Ismael Rodriguez, legendary film director of Mexico’s Golden Age perhaps best known for the classic boxing picture “Pepe el Toro” (Pepe the Bull), died Aug. 7 of complications related to treatment for lung disease. He was 86.
Mexico City native showed an interest in the still-nascent picture business from an early age. Prior to adolescence, he went with his family to live in Los Angeles, and upon return to Mexico, landed his first role, as an extra in the 1931 picture “Santa,” the country’s first talking picture.

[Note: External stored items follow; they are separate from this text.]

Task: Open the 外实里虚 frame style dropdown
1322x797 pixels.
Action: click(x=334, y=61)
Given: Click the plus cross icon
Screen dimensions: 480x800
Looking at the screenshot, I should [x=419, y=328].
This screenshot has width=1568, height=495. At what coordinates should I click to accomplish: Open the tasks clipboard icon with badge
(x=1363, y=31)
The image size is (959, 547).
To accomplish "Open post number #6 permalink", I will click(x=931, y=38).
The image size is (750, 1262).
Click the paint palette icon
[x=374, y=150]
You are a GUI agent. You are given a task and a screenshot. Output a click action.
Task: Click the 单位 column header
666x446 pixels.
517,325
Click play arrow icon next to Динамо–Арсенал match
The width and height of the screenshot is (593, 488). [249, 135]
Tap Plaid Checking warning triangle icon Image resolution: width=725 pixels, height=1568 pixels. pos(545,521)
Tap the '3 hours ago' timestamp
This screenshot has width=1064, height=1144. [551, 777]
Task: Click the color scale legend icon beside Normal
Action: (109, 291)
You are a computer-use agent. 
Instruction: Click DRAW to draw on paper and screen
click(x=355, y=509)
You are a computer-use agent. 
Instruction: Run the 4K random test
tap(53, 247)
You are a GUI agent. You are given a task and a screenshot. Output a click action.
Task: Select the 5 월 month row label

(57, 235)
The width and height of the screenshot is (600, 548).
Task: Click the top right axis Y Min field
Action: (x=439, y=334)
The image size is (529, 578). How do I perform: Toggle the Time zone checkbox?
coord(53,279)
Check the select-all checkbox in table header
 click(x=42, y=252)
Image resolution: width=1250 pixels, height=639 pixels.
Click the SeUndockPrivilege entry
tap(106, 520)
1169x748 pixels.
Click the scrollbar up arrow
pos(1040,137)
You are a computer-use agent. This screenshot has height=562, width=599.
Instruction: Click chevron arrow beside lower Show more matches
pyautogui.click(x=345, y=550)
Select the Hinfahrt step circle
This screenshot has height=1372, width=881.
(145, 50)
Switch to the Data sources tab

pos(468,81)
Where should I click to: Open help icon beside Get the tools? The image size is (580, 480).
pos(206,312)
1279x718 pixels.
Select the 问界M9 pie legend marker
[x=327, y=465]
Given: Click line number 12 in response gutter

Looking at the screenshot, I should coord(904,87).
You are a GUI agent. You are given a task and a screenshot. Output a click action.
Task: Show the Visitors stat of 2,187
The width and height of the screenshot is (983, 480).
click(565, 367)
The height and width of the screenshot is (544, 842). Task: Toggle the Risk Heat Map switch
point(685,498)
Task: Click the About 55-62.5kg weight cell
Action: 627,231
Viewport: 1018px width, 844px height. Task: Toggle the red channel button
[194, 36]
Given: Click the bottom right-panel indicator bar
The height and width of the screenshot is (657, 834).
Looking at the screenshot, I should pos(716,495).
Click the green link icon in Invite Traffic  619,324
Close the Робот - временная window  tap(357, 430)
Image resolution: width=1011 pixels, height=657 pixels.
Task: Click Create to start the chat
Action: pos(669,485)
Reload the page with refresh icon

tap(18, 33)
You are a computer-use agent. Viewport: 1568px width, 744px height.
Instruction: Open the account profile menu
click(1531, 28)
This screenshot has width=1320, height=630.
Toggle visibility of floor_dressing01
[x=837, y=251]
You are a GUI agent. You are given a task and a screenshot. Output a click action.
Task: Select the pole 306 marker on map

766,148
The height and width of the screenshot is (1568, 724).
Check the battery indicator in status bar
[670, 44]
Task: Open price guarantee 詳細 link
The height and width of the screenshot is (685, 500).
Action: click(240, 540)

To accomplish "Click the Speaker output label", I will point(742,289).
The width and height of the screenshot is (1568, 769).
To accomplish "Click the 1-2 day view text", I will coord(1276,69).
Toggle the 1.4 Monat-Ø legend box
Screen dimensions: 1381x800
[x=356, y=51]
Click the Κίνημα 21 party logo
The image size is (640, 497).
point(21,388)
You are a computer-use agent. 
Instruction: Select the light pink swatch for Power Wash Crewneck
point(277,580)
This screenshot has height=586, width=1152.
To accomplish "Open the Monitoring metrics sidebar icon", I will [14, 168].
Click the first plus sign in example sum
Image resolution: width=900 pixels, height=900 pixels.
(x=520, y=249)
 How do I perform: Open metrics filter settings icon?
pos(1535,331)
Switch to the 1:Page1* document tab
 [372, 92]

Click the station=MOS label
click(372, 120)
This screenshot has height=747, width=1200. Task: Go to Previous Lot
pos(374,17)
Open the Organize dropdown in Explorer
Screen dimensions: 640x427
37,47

From that point on, he worked his way up as a stagehand and bit-part actor. In 1942, not yet 25, he was granted the director’s chair, helming “Que lindo es Michoacan” (Beautiful Michoacan), which he also wrote.
Soon after, he and his two brothers, also directors, founded Producciones Rodriguez Hermanos (Rodriguez Brothers Prods.) and began making their own pictures. The company quickly became one of the most prominent in Mexico, producing 41 features over next decade and a half, 18 of which were directed by Rodriguez himself.
During that time, he worked alongside most of Mexico’s greatest actors and actresses, including Maria Felix, Jorge Negrete and Luis Aguilar.
But his most famous collaborations were with singing matinee idol Pedro Infante, who acted for Rodriguez in 18 films, including “Pepe el Toro,” “Tizoc” and “Nosotros los Pobres” (We the Poor), before the actor’s untimely death in an airplane crash in 1957.
Rodriguez gave him his first leading role, as a 19th Mexican lieutenant in the period romance, “Mexicanos al grito de guerra” (The History of the National Anthem). And it was in Rodriguez’s “Tizoc” that brought Infante the prestigious Silver Bear at the 1957 Berlin film festival. The same film won a Golden Globe the following year.
Rodriguez’s 59 films — romantic comedies, musicals and melodramas, set in Mexico’s dense urban locales and back country desert ranches — were immensely popular throughout Mexico and earned him the reputation as “the people’s director.”
They also earned him an astounding 572 prizes and recognitions, including, in 1992, a lifetime achievement award at Mexico’s equivalent of the Oscars, the Ariels.
He continued directing regularly through the 1970s and came back to direct two films in the 1980s. His final project, prison drama “Reclusorio” (Jail), was shot in 1995 and released in 1997.
His son said that Rodriguez also left behind eight unproduced screenplays.
He is survived by his wife, Maria Teresa Vega, and five children.